[Supplied material start]

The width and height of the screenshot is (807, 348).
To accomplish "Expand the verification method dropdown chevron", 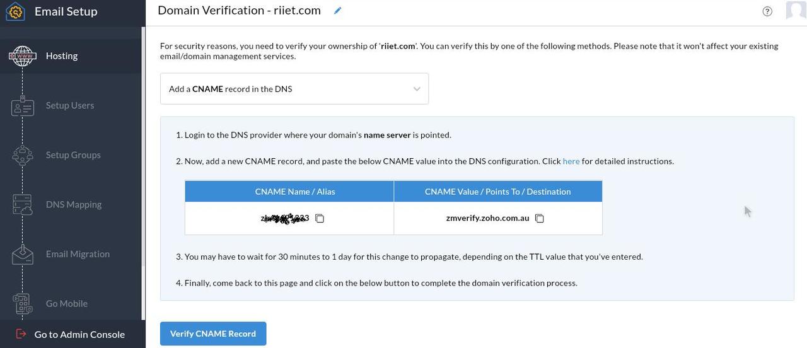I will point(417,89).
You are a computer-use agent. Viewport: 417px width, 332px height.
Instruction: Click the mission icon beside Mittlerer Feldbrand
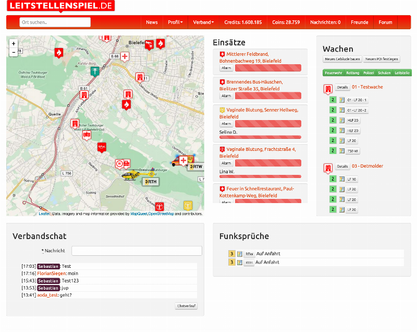point(222,54)
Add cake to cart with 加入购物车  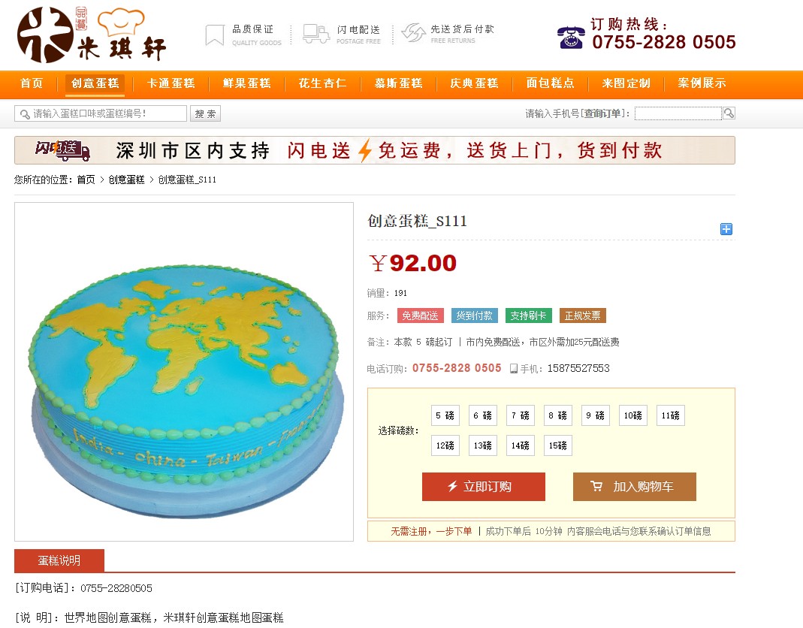[635, 487]
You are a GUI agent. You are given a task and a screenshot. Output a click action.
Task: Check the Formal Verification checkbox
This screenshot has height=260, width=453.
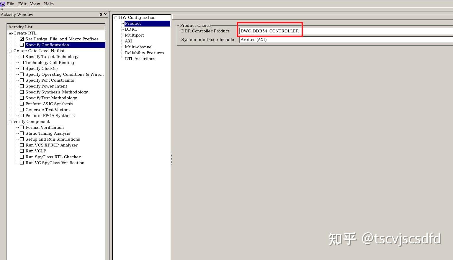(x=22, y=127)
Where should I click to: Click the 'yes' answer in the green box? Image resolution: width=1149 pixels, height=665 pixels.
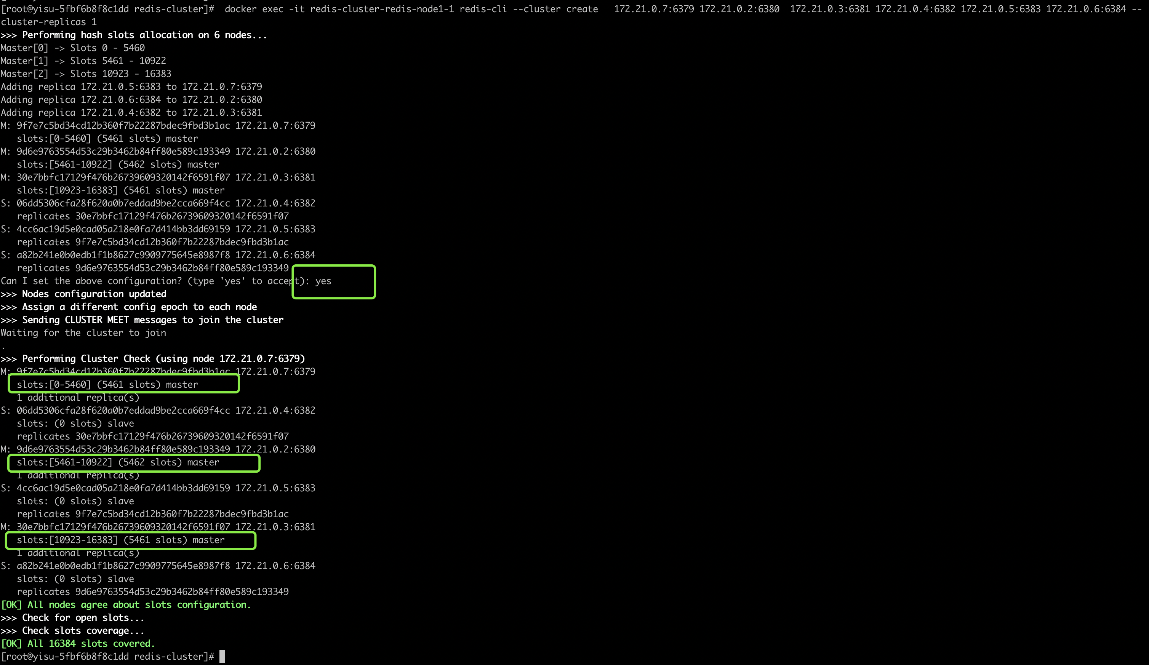tap(323, 281)
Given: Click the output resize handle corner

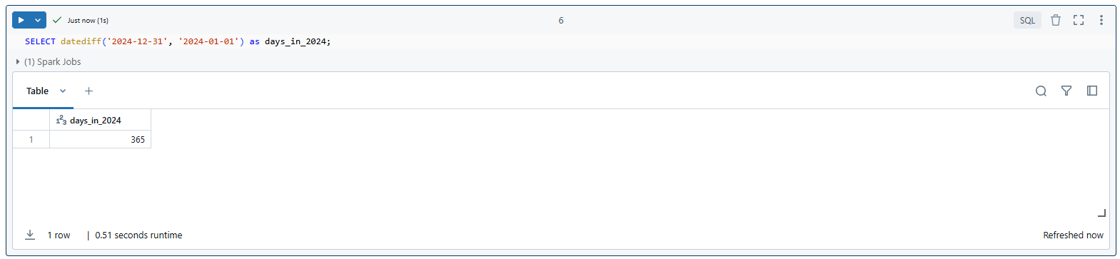Looking at the screenshot, I should (x=1101, y=213).
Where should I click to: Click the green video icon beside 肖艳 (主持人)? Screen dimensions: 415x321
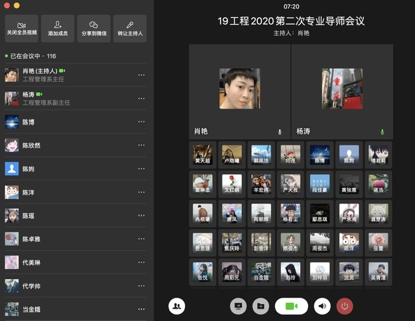62,71
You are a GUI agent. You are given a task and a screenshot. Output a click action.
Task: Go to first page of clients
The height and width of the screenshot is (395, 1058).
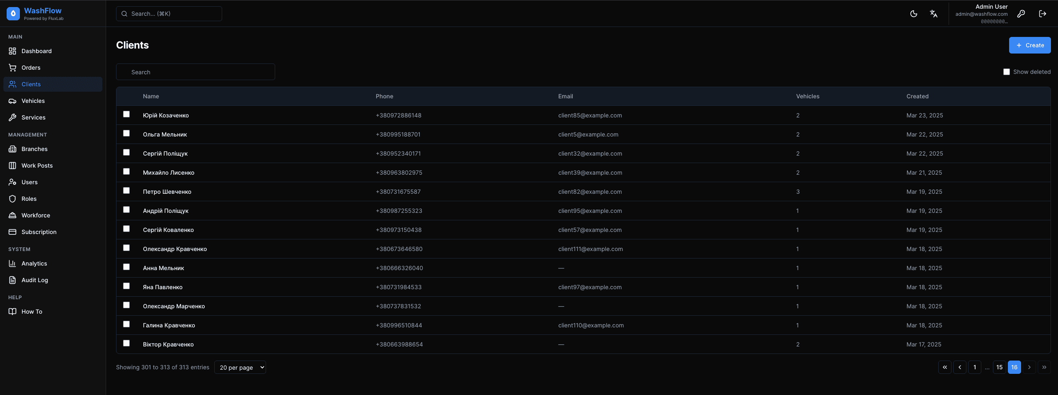(x=944, y=367)
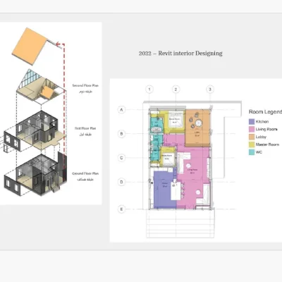282x282 pixels.
Task: Select grid bubble E on the plan
Action: (x=121, y=209)

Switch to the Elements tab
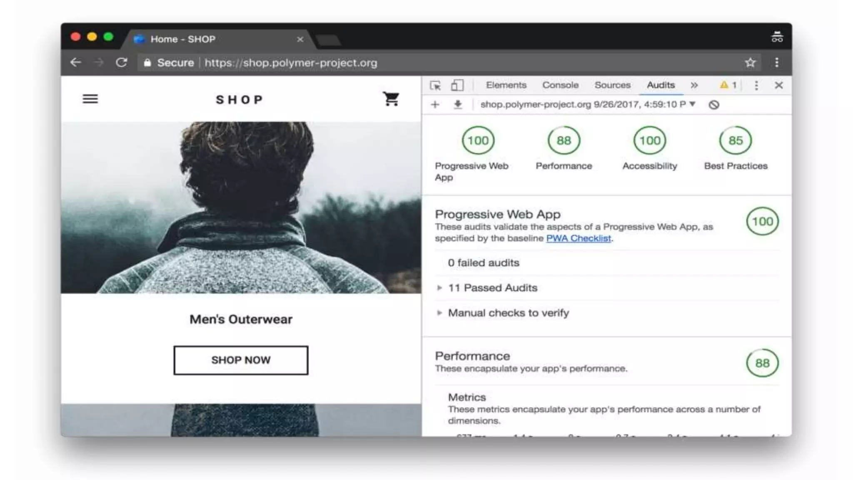pos(506,85)
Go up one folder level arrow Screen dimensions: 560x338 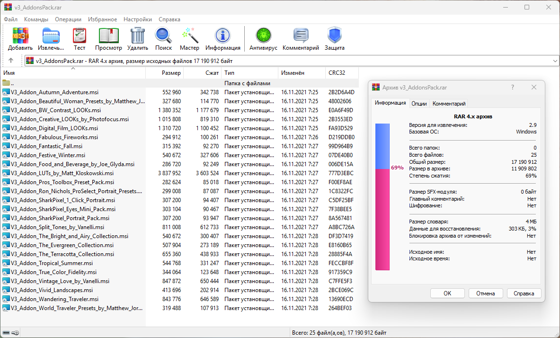tap(11, 61)
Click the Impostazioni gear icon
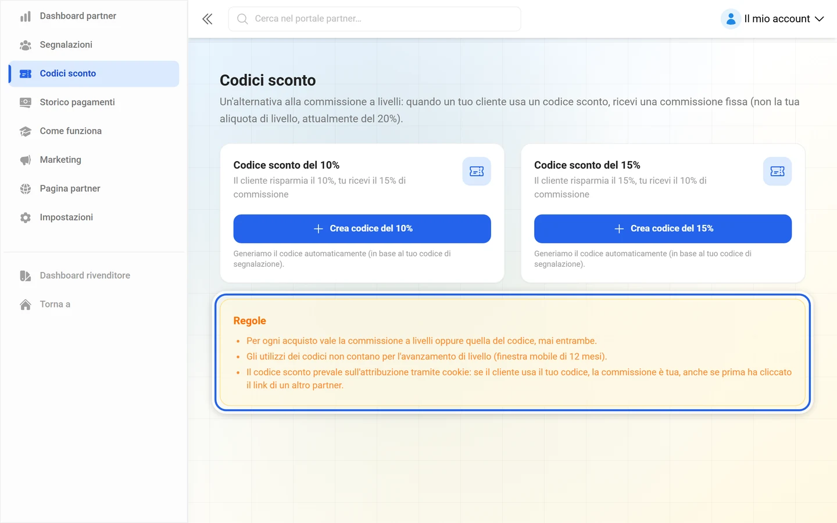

[Supplied material end]

**Given exercise**:
Return every line of the data above that contains the word "beside".

**Task result**:
Instruction: Click the mission icon beside Mittlerer Feldbrand
Where should I click to: Click the green video icon beside 肖艳 (主持人)? Screen dimensions: 415x321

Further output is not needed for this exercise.